## Scraping Articles
This notebook calls the NYT article API for metatadata for a given topic for only OP-ED and editorial articles. Then it scrapes the body of the article into a data frame.  

In [1]:
import requests
import json
import pandas as pd
from bs4 import BeautifulSoup as soup
import urllib
import urllib.robotparser
from urllib.request import urlopen
import json
import time
import re

In [2]:
api_key = 'GIzRkc7PriEuubEK19fHWqiknOuoB5r8'

The Article Search API returns a max of 10 results at a time. The meta node in the response contains the total number of matches ("hits") and the current offset. Use the page query parameter to paginate thru results (page=0 for results 1-10, page=1 for 11-20, ...). You can paginate thru up to 100 pages (1,000 results).
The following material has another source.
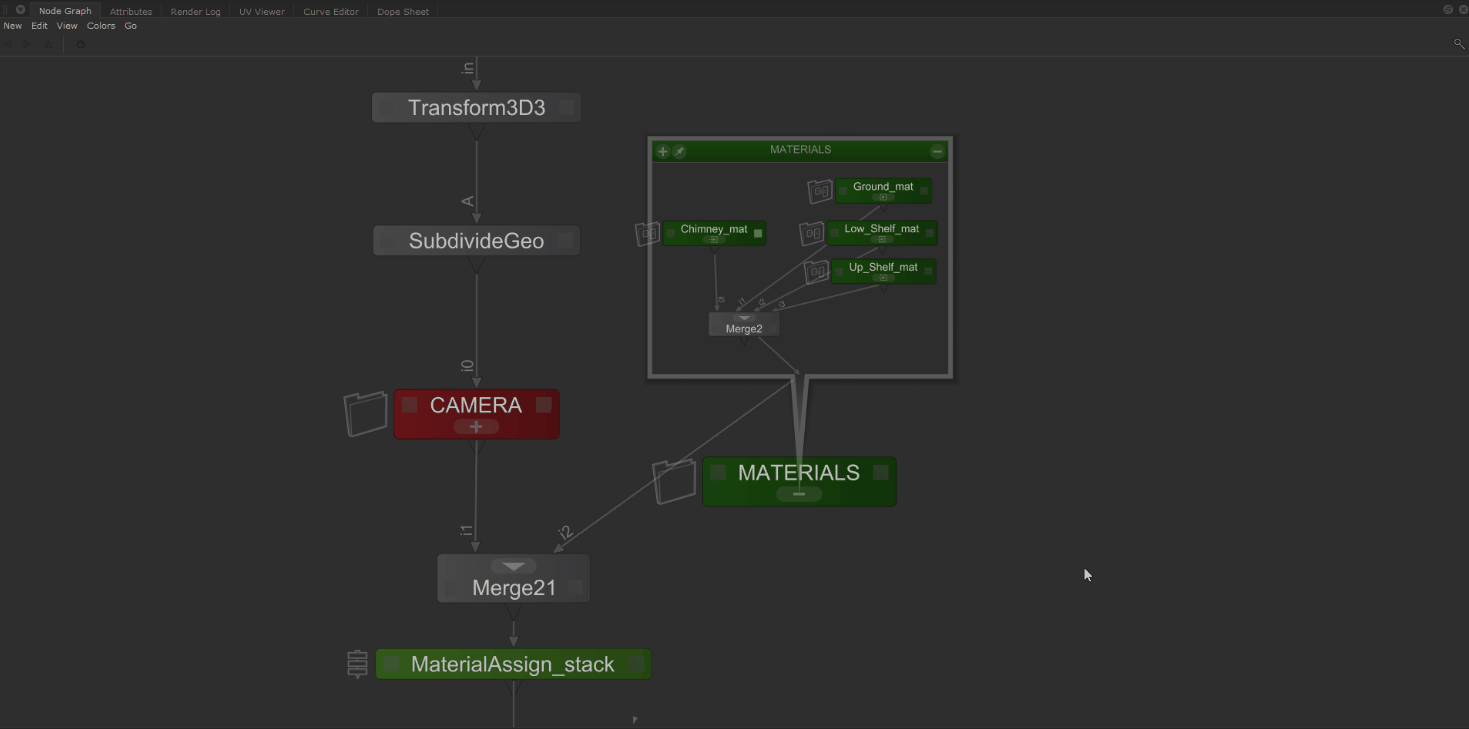
Task: Click the folder icon beside the CAMERA node
Action: [x=365, y=414]
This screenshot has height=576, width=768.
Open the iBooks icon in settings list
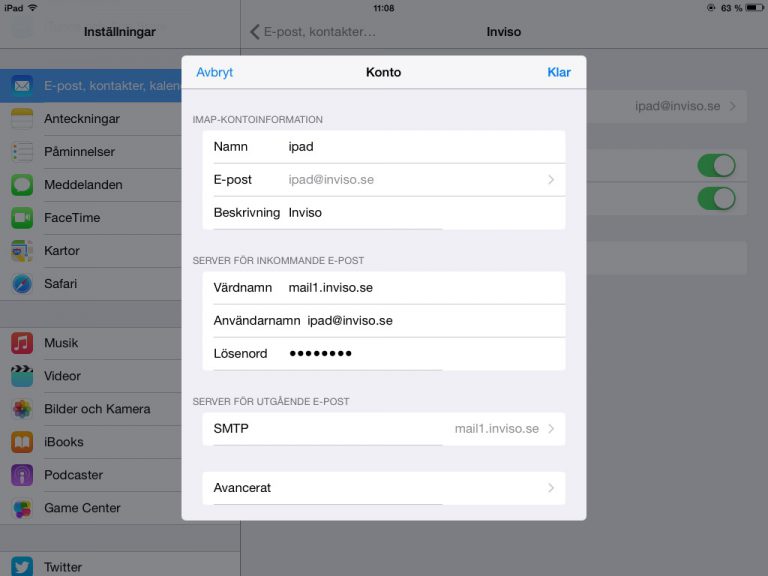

If you get too many results try filtering by date range.

In [3]:
# create function to construct url for articles with key words that match the topic keywords

def get_url(topics, page):
    '''This function creates a url that can be input into an NYT API request 
    input: 
        topics: if multiple include as one string eg: topics = 'policy environment'
        page: Use the page query parameter to paginate thru results (page=0 for results 1-10, page=1 for 11-20, ...). 
              You can paginate thru up to 100 pages (1,000 results).
    output: a url
    '''

    head_url = 'https://api.nytimes.com/svc/search/v2/articlesearch.json?'
    page = str(page)
    url = 'https://api.nytimes.com/svc/search/v2/articlesearch.json?q=' + topics + \
        '&page=' + page + \
        '&fq=news_desk:("OpEd" "Opinion" "Editorial")&api-key=' + api_key

    return url

In [None]:
# check to see if we can scrape from NYT
rp = urllib.robotparser.RobotFileParser()
rp.set_url("https://www.nytimes.com/robots.txt")
rp.read()
rrate = rp.request_rate("*")
rp.crawl_delay("*")
rp.can_fetch("*", data['web_url'][0])

#### polarizing topics
- I want to chose polarizing topics to start with so there will be multiple opinions written about in the NYT
-  potential subjects to focus on: environment, healthcare, immigration, economy, abortion, taxes, gun control
- I'm going to start with immigration to test this model because I think there are a lot of different sub-topics within immigration. 

In [116]:
# Get all article urls and metadata for immigration and put in table
url = get_url(topics = 'immigration', page=1)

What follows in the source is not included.